The opinions were issued almost 22 months following oral argument on Jan. 29, 2008, a delay that was caused, in part, by the changing state of the law on sentencing.
In a footnote, the court said it withheld consideration of the appeal pending the Second Circuit’s en banc decision in United States v. Cavera, 550 F. 3d 180 (2d Cir. 2008), a ringing endorsement of the wide latitude judges now have in sentencing.
But Cavera does not explain all the delay. It is also apparent from the opinions that the judges fought to come to a consensus on the case, but in the end, they could not.
Judge Calabresi issued an 18-page concurrence saying that under U.S. Supreme Court precedent and Cavera, the circuit could find that “some procedural or technical matters” warrant more consideration, but the appellate court could not substitute its judgment for that of the lower court. Judge Calabresi said he joined in the majority “because I understand it to avoid second guessing.”
Judge Sack said the majority, like Judge Koeltl, was “impressed by the factors that figured in Stewart’s modest sentence—particularly her admirable history of providing, at no little cost to herself, proficient legal services in difficult cases to those who could not otherwise afford them,” and like Judge Koeltl, recognized that Ms. Stewart was less culpable than Mr.

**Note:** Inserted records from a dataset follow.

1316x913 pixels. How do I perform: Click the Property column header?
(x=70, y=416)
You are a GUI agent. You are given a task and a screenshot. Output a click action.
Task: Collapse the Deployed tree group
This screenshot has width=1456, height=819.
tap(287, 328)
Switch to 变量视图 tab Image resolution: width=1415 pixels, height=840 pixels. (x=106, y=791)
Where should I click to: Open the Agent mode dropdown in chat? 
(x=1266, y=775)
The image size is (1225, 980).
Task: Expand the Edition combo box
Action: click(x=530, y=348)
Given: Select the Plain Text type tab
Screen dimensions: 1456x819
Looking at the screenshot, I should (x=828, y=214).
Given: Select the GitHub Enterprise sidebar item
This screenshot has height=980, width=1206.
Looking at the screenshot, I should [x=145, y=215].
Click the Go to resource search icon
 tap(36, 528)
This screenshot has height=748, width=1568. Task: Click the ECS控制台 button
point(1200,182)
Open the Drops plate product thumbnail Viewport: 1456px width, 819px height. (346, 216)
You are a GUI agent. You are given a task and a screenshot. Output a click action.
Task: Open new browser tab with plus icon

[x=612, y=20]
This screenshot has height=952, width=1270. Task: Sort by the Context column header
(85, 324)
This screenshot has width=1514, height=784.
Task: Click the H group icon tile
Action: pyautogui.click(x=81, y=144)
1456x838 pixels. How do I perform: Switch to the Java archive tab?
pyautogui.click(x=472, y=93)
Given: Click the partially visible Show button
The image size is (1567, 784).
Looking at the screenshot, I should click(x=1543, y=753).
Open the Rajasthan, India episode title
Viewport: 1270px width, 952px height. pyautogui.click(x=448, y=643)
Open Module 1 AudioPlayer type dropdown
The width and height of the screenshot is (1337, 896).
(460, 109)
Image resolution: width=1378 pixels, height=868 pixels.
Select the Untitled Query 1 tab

Sattar.
Still, Judge Sack said, as the circuit tried to “patrol the boundaries of reasonableness,” the sentence was “strikingly low.”
On remand, he said, the question remains “whether, because she was an experienced and dedicated lawyer acting as such when she broke the law in the manner she did, her punishment should have been greater than it was,” Judge Sack said.
It was not such a close question for Judge Walker in his 48-page dissent. Judge Walker said the majority opinion “fails to appreciate the full extent of the district court’s numerous procedural errors.”
Judge Walker faulted, among other things, Judge Koeltl’s finding that the “atypicality” of Ms. Stewart’s “material support” conduct was a ground not to apply a major sentencing enhancement.
Judge Walker said “it trivializes Stewart’s conduct to even suggest that enabling a jailed terrorist leader, with enormous sway over his jihadist followers, to actively conspire with others in a scheme to kidnap and kill innocent people somehow mitigates the gravity of the crime.”